Exercise prompt — In the listing below, substitute "Point out an element on the display" for every "Locate an element on the screen" and leave everything else unchanged.

Task material —
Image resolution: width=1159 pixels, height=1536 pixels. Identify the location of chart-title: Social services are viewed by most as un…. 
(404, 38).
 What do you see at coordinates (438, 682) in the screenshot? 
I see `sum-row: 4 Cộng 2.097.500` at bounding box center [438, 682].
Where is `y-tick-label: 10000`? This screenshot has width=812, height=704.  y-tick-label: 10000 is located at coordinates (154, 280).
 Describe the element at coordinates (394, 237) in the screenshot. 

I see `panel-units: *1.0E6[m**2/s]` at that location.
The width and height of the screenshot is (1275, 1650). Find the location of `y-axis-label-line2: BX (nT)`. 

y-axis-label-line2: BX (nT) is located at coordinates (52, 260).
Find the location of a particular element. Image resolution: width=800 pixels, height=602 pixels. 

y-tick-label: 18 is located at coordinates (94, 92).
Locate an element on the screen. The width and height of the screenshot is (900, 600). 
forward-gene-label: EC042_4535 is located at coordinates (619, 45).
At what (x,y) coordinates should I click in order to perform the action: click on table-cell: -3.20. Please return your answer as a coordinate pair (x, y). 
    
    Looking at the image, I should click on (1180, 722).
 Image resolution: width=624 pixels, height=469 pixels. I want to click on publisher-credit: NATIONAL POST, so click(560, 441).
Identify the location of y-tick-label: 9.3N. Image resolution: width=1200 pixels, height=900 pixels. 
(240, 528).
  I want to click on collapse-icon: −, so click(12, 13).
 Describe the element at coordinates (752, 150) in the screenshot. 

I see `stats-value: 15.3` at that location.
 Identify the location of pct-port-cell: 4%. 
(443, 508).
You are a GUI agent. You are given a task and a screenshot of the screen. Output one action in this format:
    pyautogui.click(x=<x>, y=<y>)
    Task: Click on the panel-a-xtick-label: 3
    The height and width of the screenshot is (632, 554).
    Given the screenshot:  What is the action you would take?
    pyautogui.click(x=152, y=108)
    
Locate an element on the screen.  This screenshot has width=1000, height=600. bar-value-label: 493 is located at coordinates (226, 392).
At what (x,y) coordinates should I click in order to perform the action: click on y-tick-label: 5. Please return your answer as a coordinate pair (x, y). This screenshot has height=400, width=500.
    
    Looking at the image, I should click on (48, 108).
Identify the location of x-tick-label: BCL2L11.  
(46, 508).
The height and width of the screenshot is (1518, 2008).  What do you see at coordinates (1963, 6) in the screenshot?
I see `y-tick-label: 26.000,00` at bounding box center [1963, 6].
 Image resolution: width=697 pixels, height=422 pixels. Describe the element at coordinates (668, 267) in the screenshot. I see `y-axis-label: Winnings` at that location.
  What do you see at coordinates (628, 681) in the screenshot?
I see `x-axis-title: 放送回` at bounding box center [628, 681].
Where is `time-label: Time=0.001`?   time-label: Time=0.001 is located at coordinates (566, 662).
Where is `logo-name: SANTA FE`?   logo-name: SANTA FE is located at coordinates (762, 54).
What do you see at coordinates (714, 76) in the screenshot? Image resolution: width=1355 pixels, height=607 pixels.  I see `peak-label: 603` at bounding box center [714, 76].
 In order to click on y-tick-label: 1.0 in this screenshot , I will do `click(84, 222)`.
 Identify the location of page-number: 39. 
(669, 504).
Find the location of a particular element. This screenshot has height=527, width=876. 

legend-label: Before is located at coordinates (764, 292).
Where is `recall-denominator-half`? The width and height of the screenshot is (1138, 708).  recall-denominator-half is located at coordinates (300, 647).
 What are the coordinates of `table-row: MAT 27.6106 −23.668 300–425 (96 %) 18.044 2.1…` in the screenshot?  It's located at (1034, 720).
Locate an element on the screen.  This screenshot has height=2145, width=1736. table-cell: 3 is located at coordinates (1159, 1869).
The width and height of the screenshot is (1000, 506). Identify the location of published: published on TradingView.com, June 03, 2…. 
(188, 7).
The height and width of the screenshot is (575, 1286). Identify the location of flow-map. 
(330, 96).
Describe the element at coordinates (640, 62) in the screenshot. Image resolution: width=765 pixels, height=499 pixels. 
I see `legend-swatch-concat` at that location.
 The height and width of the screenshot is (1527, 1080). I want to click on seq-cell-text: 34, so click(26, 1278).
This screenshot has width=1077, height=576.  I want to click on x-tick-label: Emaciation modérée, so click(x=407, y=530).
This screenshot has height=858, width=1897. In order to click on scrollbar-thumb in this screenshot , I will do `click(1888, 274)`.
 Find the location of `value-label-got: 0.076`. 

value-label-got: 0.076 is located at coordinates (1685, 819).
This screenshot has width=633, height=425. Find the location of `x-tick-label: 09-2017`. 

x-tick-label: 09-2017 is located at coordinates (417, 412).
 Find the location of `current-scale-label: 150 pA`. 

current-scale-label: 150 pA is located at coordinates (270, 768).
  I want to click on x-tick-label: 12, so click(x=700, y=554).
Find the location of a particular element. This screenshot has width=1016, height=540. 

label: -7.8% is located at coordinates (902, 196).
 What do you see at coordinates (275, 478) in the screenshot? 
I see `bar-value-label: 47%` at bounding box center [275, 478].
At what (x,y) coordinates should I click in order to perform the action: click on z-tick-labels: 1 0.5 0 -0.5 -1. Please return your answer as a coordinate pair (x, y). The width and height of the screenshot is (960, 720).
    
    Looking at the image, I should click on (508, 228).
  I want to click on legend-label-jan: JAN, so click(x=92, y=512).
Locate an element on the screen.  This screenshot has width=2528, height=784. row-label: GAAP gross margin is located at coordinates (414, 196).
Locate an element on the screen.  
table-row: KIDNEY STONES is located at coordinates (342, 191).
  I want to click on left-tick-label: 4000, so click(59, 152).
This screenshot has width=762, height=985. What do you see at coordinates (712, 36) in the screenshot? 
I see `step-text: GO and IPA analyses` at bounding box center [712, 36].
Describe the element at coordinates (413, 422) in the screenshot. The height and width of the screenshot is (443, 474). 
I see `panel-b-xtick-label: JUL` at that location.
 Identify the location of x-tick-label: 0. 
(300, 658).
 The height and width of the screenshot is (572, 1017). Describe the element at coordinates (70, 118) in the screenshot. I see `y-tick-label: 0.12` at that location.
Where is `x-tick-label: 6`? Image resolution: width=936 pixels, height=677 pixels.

Written response —
Image resolution: width=1159 pixels, height=1536 pixels. Identify the location of chart-title: Social services are viewed by most as un…. 
(404, 38).
 What do you see at coordinates (438, 682) in the screenshot? 
I see `sum-row: 4 Cộng 2.097.500` at bounding box center [438, 682].
Where is `y-tick-label: 10000`? This screenshot has width=812, height=704.  y-tick-label: 10000 is located at coordinates (154, 280).
 Describe the element at coordinates (394, 237) in the screenshot. 

I see `panel-units: *1.0E6[m**2/s]` at that location.
The width and height of the screenshot is (1275, 1650). Find the location of `y-axis-label-line2: BX (nT)`. 

y-axis-label-line2: BX (nT) is located at coordinates (52, 260).
Find the location of a particular element. Image resolution: width=800 pixels, height=602 pixels. 

y-tick-label: 18 is located at coordinates (94, 92).
Point out an element on the display. The width and height of the screenshot is (900, 600). 
forward-gene-label: EC042_4535 is located at coordinates (619, 45).
At what (x,y) coordinates should I click in order to perform the action: click on table-cell: -3.20. Please return your answer as a coordinate pair (x, y). 
    
    Looking at the image, I should click on (1180, 722).
 Image resolution: width=624 pixels, height=469 pixels. I want to click on publisher-credit: NATIONAL POST, so click(560, 441).
Identify the location of y-tick-label: 9.3N. Image resolution: width=1200 pixels, height=900 pixels. 
(240, 528).
  I want to click on collapse-icon: −, so click(12, 13).
 Describe the element at coordinates (752, 150) in the screenshot. 

I see `stats-value: 15.3` at that location.
 Identify the location of pct-port-cell: 4%. 
(443, 508).
You are a GUI agent. You are given a task and a screenshot of the screen. Output one action in this format:
    pyautogui.click(x=<x>, y=<y>)
    Task: Click on the panel-a-xtick-label: 3
    The height and width of the screenshot is (632, 554).
    Given the screenshot:  What is the action you would take?
    pyautogui.click(x=152, y=108)
    
Point out an element on the display.  This screenshot has width=1000, height=600. bar-value-label: 493 is located at coordinates (226, 392).
At what (x,y) coordinates should I click in order to perform the action: click on y-tick-label: 5. Please return your answer as a coordinate pair (x, y). This screenshot has height=400, width=500.
    
    Looking at the image, I should click on (48, 108).
Identify the location of x-tick-label: BCL2L11.  
(46, 508).
The height and width of the screenshot is (1518, 2008).  What do you see at coordinates (1963, 6) in the screenshot?
I see `y-tick-label: 26.000,00` at bounding box center [1963, 6].
 Image resolution: width=697 pixels, height=422 pixels. Describe the element at coordinates (668, 267) in the screenshot. I see `y-axis-label: Winnings` at that location.
  What do you see at coordinates (628, 681) in the screenshot?
I see `x-axis-title: 放送回` at bounding box center [628, 681].
Where is `time-label: Time=0.001`?   time-label: Time=0.001 is located at coordinates (566, 662).
Where is `logo-name: SANTA FE`?   logo-name: SANTA FE is located at coordinates (762, 54).
What do you see at coordinates (714, 76) in the screenshot? Image resolution: width=1355 pixels, height=607 pixels.  I see `peak-label: 603` at bounding box center [714, 76].
 In order to click on y-tick-label: 1.0 in this screenshot , I will do `click(84, 222)`.
 Identify the location of page-number: 39. 
(669, 504).
Find the location of a particular element. This screenshot has height=527, width=876. 

legend-label: Before is located at coordinates (764, 292).
Where is `recall-denominator-half`? The width and height of the screenshot is (1138, 708).  recall-denominator-half is located at coordinates (300, 647).
 What are the coordinates of `table-row: MAT 27.6106 −23.668 300–425 (96 %) 18.044 2.1…` in the screenshot?  It's located at (1034, 720).
Point out an element on the display.  This screenshot has height=2145, width=1736. table-cell: 3 is located at coordinates (1159, 1869).
The width and height of the screenshot is (1000, 506). Identify the location of published: published on TradingView.com, June 03, 2…. 
(188, 7).
The height and width of the screenshot is (575, 1286). Identify the location of flow-map. 
(330, 96).
Describe the element at coordinates (640, 62) in the screenshot. Image resolution: width=765 pixels, height=499 pixels. 
I see `legend-swatch-concat` at that location.
 The height and width of the screenshot is (1527, 1080). I want to click on seq-cell-text: 34, so click(26, 1278).
This screenshot has width=1077, height=576.  I want to click on x-tick-label: Emaciation modérée, so click(x=407, y=530).
This screenshot has height=858, width=1897. In order to click on scrollbar-thumb in this screenshot , I will do `click(1888, 274)`.
 Find the location of `value-label-got: 0.076`. 

value-label-got: 0.076 is located at coordinates (1685, 819).
This screenshot has width=633, height=425. Find the location of `x-tick-label: 09-2017`. 

x-tick-label: 09-2017 is located at coordinates (417, 412).
 Find the location of `current-scale-label: 150 pA`. 

current-scale-label: 150 pA is located at coordinates (270, 768).
  I want to click on x-tick-label: 12, so click(x=700, y=554).
Find the location of a particular element. This screenshot has width=1016, height=540. 

label: -7.8% is located at coordinates (902, 196).
 What do you see at coordinates (275, 478) in the screenshot? 
I see `bar-value-label: 47%` at bounding box center [275, 478].
At what (x,y) coordinates should I click in order to perform the action: click on z-tick-labels: 1 0.5 0 -0.5 -1. Please return your answer as a coordinate pair (x, y). The width and height of the screenshot is (960, 720).
    
    Looking at the image, I should click on (508, 228).
  I want to click on legend-label-jan: JAN, so click(x=92, y=512).
Point out an element on the display.  This screenshot has width=2528, height=784. row-label: GAAP gross margin is located at coordinates (414, 196).
Point out an element on the display.  
table-row: KIDNEY STONES is located at coordinates (342, 191).
  I want to click on left-tick-label: 4000, so click(59, 152).
This screenshot has width=762, height=985. What do you see at coordinates (712, 36) in the screenshot? 
I see `step-text: GO and IPA analyses` at bounding box center [712, 36].
Describe the element at coordinates (413, 422) in the screenshot. The height and width of the screenshot is (443, 474). 
I see `panel-b-xtick-label: JUL` at that location.
 Identify the location of x-tick-label: 0. 
(300, 658).
 The height and width of the screenshot is (572, 1017). Describe the element at coordinates (70, 118) in the screenshot. I see `y-tick-label: 0.12` at that location.
Where is `x-tick-label: 6`? Image resolution: width=936 pixels, height=677 pixels.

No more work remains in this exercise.